# Geometrical acoustics derivation

In acoustics for non-uniform media (speed of sound is $$c(\mathbf{r}, t)$$, dependent on space and time), I want to solve $$\frac{\partial^2\phi}{\partial t^2}-\nabla^2(c^2\phi)=0$$, where $$\phi$$ is the density field due to sound. To get geometrical acoustics, I follow the derivation in my acoustics lecture, let $$\phi=\rho(\mathbf{r}, t)\mathrm{e}^{i\theta(\mathbf{r}, t)}$$, and define fields $$\omega = -\frac{\partial \theta}{\partial t}$$ and $$\mathbf{k}=\nabla\theta$$ (which implies $$-\nabla\omega=\frac{\partial\mathbf{k}}{\partial t}$$).
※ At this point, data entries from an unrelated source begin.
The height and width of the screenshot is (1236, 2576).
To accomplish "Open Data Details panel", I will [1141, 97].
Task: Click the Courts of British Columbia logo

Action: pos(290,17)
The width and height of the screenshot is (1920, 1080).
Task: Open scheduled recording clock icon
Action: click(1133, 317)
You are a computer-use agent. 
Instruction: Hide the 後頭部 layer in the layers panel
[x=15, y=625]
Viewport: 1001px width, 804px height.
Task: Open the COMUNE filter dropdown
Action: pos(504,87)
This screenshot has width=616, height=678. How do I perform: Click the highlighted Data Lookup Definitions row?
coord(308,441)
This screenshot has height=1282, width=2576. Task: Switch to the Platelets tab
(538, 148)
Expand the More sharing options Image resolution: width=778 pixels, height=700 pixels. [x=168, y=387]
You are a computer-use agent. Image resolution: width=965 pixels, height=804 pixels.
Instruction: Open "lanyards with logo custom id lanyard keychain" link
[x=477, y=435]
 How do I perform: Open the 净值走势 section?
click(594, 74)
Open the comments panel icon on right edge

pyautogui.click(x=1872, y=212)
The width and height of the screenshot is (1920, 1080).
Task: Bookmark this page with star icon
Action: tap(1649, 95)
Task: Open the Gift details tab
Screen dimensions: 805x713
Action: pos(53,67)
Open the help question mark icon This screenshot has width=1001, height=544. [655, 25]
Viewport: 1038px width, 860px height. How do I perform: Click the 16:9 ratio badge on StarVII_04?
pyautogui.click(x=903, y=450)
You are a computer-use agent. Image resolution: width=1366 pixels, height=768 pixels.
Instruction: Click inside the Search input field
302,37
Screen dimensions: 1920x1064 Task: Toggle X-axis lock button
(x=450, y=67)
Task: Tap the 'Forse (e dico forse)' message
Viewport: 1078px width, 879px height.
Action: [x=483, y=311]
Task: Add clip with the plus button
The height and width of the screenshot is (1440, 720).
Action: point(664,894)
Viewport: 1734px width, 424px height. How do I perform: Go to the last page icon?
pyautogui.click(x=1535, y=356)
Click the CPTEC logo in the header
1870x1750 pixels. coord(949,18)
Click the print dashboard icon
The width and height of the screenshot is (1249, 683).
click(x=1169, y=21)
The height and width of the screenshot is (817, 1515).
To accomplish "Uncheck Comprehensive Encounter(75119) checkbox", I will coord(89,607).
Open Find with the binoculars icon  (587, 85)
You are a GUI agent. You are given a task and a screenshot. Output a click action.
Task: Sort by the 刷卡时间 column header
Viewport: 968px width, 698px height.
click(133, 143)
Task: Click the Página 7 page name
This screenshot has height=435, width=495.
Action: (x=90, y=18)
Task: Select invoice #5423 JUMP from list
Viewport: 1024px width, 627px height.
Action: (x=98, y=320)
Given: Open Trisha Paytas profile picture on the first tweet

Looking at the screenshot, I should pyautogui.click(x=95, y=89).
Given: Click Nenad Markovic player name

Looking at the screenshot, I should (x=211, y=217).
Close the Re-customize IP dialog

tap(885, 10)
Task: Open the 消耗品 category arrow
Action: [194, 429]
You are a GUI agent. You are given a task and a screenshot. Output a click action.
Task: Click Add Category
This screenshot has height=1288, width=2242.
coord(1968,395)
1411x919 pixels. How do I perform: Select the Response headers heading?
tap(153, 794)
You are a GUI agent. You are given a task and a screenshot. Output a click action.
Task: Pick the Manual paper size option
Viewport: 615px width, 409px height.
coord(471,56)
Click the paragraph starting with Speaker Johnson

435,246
Plugging in gives me

\begin{align*} \frac{\partial^2\rho}{\partial t^2}-\omega^2\rho-\rho\nabla^2c^2-2\nabla(c^2)\cdot\nabla(\rho)-c^2\nabla^2\rho+k^2c^2\rho &= 0 \\ -2\omega\frac{\partial\rho}{\partial t}-\rho\frac{\partial\omega}{\partial t}-2\rho\mathbf{k}\cdot\nabla c^2-2c^2\mathbf{k}\cdot\nabla\rho-c^2\rho\nabla\cdot\mathbf{k} &= 0 \end{align*}

where the two equations are the real and imaginary parts. Then I want to assume slowly varying $$\rho$$ and $$c$$ so I only keep the following terms

\begin{align*} -\omega^2\rho+k^2c^2\rho &= 0 \\ -\rho\frac{\partial\omega}{\partial t}-c^2\rho\nabla\cdot\mathbf{k} &= 0 \end{align*}

after which dividing by $$\rho$$ gives

\begin{align*} -\omega^2+k^2c^2 &= 0 \\ -\frac{\partial\omega}{\partial t}-c^2\nabla\cdot\mathbf{k} &= 0 \end{align*}

Question: In QM perturbation theory, we let $$H = H_0+\epsilon H_1$$ and we plug in a series solution $$\psi = \sum_{k=0}\epsilon^{k}\psi^{(k)}$$, then separate the equations in orders of $$\epsilon$$. Is there a similarly systematic way to find approximate solutions for geometrical acoustics, so that I can justify throwing away the terms I did? I looked at WKB approximation and Multiple-scale analysis, but I don't know how to apply ODE techniques to PDEs, and I also don't know where the small parameter $$\delta$$ is.